V1 is intentionally server-to-client for business data. Client WebSocket messages are limited to subscribe/unsubscribe control messages; mutations should remain SvelteKit actions or endpoints.
<ActionBus> providerApp.ActionEventseventStorenpm install @sourceregistry/sveltekit-actionbus
Register the Vite plugin.
// vite.config.ts
import { sveltekit } from '@sveltejs/kit/vite';
import { defineConfig } from 'vite';
import { actionbus } from '@sourceregistry/sveltekit-actionbus/vite';
export default defineConfig({
plugins: [sveltekit(), actionbus()]
});
Declare the channels and events your app can use.
// src/app.d.ts
declare global {
namespace App {
interface ActionEvents {
'project:${string}': {
'task.updated': { id: string; title: string };
'task.deleted': { id: string };
};
'user:${string}:notifications': {
'notification.created': { id: string; message: string };
};
}
}
}
export {};
Mount one bus near the root of the app.
<!-- src/routes/+layout.svelte -->
<script lang="ts">
import ActionBus from '@sourceregistry/sveltekit-actionbus/ActionBus.svelte';
let { children } = $props();
</script>
<ActionBus url="/actionbus">
{@render children()}
</ActionBus>
Subscribe from descendants with the module export from ActionBus.svelte.
<script lang="ts">
import { subscribe } from '@sourceregistry/sveltekit-actionbus/ActionBus.svelte';
const actionbus = subscribe('project:123', 'user:me:notifications');
const project = actionbus.channel('project:123');
const errors = actionbus.errors;
const tasks = project.eventStore(data.tasks, {
'task.updated': (tasks, message) => {
return upsert(tasks, message.event.payload);
},
'task.deleted': (tasks, message) => {
return tasks.filter((task) => task.id !== message.event.payload.id);
}
});
</script>
subscribe(...) can retain multiple channels with one shared connection. Use
subscription.channel(channel) when reducers should be scoped to one channel, especially when
different channels can emit the same event name.
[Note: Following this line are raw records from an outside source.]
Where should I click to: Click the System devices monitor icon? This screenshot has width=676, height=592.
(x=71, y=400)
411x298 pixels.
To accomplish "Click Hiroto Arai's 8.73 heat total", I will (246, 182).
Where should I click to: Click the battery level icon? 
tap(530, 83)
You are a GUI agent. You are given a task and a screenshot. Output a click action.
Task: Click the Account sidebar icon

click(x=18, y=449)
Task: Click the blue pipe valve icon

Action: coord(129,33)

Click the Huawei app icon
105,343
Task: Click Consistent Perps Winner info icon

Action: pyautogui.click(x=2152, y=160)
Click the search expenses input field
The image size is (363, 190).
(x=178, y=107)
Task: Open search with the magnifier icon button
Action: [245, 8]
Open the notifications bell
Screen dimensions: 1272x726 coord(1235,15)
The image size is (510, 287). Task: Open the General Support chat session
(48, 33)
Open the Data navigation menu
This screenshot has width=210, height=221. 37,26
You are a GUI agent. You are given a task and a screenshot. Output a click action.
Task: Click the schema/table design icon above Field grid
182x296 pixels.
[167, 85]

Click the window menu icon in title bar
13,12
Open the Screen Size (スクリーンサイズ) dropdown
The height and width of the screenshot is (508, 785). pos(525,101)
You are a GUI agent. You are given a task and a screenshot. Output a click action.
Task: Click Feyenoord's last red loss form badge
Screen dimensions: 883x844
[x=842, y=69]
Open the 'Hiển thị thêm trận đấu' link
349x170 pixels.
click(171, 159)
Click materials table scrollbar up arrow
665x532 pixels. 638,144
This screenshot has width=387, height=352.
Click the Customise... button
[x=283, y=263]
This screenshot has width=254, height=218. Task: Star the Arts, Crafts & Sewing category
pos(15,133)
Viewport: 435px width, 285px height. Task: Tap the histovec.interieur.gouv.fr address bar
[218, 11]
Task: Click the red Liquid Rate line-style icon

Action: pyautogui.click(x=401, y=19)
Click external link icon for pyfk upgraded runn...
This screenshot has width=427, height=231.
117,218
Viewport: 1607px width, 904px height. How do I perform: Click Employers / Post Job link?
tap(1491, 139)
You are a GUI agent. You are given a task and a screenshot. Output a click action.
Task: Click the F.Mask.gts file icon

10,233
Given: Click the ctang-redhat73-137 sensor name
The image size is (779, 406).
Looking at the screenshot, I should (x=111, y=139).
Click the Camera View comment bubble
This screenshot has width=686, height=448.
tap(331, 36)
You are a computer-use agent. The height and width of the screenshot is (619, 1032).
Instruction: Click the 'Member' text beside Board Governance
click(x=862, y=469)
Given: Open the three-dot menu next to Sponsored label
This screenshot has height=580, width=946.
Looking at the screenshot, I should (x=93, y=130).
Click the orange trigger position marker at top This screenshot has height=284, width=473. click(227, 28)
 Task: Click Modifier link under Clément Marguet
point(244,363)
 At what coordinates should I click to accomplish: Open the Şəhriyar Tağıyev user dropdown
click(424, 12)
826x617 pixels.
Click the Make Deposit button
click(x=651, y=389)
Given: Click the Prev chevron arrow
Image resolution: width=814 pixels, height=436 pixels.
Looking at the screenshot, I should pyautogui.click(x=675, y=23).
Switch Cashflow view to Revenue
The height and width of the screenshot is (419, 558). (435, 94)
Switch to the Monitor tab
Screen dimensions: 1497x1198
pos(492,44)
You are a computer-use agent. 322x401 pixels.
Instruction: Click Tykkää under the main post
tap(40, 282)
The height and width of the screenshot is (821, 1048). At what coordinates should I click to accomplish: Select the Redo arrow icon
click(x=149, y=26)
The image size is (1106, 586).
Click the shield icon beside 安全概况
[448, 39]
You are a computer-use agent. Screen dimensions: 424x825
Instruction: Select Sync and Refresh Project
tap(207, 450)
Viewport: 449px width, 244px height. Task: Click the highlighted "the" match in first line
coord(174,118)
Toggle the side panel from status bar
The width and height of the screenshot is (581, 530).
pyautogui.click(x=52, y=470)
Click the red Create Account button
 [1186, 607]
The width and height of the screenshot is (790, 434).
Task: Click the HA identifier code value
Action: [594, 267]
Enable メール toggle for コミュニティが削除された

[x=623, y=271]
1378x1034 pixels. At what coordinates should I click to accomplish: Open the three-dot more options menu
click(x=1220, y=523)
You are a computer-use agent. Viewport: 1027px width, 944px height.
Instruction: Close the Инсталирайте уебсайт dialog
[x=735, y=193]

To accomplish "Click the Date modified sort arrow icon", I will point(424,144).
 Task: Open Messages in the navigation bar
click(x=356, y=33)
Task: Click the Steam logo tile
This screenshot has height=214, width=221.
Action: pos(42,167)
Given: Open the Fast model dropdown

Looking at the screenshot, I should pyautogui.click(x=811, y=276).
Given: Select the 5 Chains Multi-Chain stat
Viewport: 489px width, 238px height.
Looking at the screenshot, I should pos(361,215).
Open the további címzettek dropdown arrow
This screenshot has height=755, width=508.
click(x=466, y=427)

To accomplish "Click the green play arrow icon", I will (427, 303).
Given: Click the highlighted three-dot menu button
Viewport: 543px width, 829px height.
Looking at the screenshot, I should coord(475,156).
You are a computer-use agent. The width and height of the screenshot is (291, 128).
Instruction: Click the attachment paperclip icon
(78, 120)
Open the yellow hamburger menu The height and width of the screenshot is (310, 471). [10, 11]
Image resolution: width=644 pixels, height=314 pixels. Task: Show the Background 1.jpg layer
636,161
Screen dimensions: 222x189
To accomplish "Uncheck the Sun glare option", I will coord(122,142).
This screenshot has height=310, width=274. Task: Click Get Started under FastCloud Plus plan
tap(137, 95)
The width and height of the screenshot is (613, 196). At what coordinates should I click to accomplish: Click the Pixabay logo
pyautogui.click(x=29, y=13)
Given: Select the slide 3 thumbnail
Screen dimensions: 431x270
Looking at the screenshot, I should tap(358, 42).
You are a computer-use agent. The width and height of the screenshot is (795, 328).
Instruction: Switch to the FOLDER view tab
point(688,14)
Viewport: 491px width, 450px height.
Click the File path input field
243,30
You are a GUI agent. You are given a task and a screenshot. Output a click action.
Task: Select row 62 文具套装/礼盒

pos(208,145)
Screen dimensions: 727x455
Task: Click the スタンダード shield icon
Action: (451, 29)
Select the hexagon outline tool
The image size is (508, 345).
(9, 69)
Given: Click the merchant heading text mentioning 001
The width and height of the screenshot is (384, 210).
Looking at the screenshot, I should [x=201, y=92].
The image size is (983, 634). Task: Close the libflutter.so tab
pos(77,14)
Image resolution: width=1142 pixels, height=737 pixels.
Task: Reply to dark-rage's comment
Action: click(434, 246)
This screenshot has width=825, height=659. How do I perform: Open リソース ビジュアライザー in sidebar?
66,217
You can also use the convenience component.
<script lang="ts">
import ActionSubscription from '@sourceregistry/sveltekit-actionbus/ActionSubscription.svelte';
</script>
<ActionSubscription channels={['project:123'] as const}>
{#snippet children({ events, errors, eventStore, state })}
<!-- render with the subscription stores -->
{/snippet}
</ActionSubscription>
Create one server-side bus and import it from server code that broadcasts events.
// src/lib/server/actionbus.ts
import { createActionBus } from '@sourceregistry/sveltekit-actionbus/server';
export const actionbus = createActionBus({
path: '/actionbus',
authorize: async ({ channel, request }) => {
return canSubscribe(request, channel);
}
});
Broadcast typed events to subscribed clients.
actionbus.broadcast('project:123', {
type: 'task.updated',
payload: { id: 't1', title: 'New title' }
});
This repository includes a runnable showcase under src/routes.
npm run dev
Open the local app in two browser tabs. The page subscribes to project:demo; submitting the form in one tab broadcasts a typed task.updated event to the other tab through the shared ActionBus socket.
ActionBus uses WebSockets through @sourceregistry/sveltekit-websockets. It needs a SvelteKit deployment target that supports persistent WebSocket upgrades. Serverless or edge-only platforms that do not support WebSocket upgrades are out of scope for V1.